Rocky Mountain - 54th Annual Meeting (May 7–9, 2002)

Paper No. 0
Presentation Time: 2:35 PM

LATE MIOCENE-EARLY PLIOCENE TRANSITION FROM LACUSTRINE TO FLUVIAL DEPOSITION: INCEPTION OF THE LOWER COLORADO RIVER IN SOUTHERN NEVADA AND NORTHWEST ARIZONA


FAULDS, James E.1, GONZALEZ, Luis A.2, PERKINS, Michael E.3, HOUSE, P. Kyle1, PEARTHREE, Philip A.4, CASTOR, Stephen B.1 and PATCHETT, P. Jonathan5, (1)Nevada Bureau of Mines and Geology, Univ of Nevada, Reno, NV 89557-0088, (2)Geoscience, Univ of Iowa, (3)Department of Geology and Geophysics, Univ of Utah, Salt Lake City, UT 84112, (4)Arizona Geological Survey, 416 W. Congress St. #100, Tucson, AZ 89501, (5)Department of Geosciences, Univ of Arizona, Tucson, AZ 85721, jfaulds@unr.edu

Several basins in S. Nevada and NW Arizona record a transition from lacustrine to fluvial deposition between ~5.6 and 4.2 Ma that represents local inception of the Colorado River (CR). In the Lake Mead (LM) region near the modern CR, a series of lakes dominated the late Miocene landscape. In the eastern LM region, the Hualapai Limestone (HL) accumulated in such lakes in the Grand Wash trough, just west of the mouth of the Grand Canyon, and in northern Detrital basin. Geochemical, petrographic, and paleontologic data demonstrate a lacustrine origin for the HL. 40Ar/39Ar and tephrochronologic data bracket the HL between 11 and 6 Ma. It is one of the youngest deposits formed prior to integration of the eastern LM region into a through-flowing CR. In the Grand Wash trough, a 4.4 Ma basalt flow is intercalated in CR gravels. In the western LM region, a lacustrine limestone just north of Frenchman Mt. rests on the ~5.6 Ma Wolverine Creek tephra and interfingers eastward with a gypsum deposit that extends to near the modern CR. These relations bracket CR inception in the LM region between ~5.6 and 4.4 Ma. To the south in the Lake Mohave and Laughlin-Bullhead City area, alluvial fans dominated the late Neogene landscape until ~5.6 Ma when small lakes formed. Near Bullhead City, the ~5.6 Ma Wolverine Creek tephra lies directly below a thin limestone. Nearby, younger CR gravels contain the 3.6-4.2 Ma “lower Nomlaki” tephra (A. Sarna-Wojcicki, pers. com. 2002). Thus, inception of the CR in the Lake Mohave area is bracketed between ~5.6 and 4.2 Ma, similar to that in the LM region.

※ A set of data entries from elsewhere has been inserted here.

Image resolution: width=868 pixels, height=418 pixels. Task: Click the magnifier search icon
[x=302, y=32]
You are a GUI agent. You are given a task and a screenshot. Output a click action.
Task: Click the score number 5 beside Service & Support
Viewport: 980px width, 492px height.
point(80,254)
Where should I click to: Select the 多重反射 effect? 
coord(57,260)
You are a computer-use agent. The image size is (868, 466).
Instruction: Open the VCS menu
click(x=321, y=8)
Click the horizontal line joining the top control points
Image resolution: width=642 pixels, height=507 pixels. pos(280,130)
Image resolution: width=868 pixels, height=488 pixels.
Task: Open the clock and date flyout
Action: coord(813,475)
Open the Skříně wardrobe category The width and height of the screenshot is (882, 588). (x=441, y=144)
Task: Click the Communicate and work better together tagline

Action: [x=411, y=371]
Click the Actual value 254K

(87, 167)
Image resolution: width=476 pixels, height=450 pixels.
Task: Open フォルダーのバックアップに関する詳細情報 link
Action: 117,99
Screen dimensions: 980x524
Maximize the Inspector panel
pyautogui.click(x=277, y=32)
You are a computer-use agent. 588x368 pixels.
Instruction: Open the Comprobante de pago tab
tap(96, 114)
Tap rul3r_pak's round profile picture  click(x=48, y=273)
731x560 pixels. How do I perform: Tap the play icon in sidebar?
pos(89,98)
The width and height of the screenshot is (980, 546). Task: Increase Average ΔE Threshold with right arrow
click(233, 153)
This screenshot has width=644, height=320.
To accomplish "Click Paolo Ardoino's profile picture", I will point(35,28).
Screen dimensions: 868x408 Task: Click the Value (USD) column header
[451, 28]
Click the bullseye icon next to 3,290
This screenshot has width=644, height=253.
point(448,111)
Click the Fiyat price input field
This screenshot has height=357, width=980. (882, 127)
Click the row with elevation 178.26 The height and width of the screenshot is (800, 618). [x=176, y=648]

These relations indicate relatively rapid, regional inception of the CR in the early Pliocene. The chemistry of late Neogene lakes may hold important clues to the mechanisms of inception. Sr isotopic data from the HL (87Sr/86Sr to 0.7196) imply that source waters for some lakes differed significantly from modern CR water and may have been largely derived from groundwater issuing from the W. Colorado Plateau and/or central Nevada carbonate aquifer. Available data suggest, however, that lacustrine deposits in the western LM and Lake Mohave regions are slightly younger than the HL in the eastern LM region. This may imply that the lakes partly served as temporary sinks for CR water and were progressively formed and breached in a cascading downstream sequence.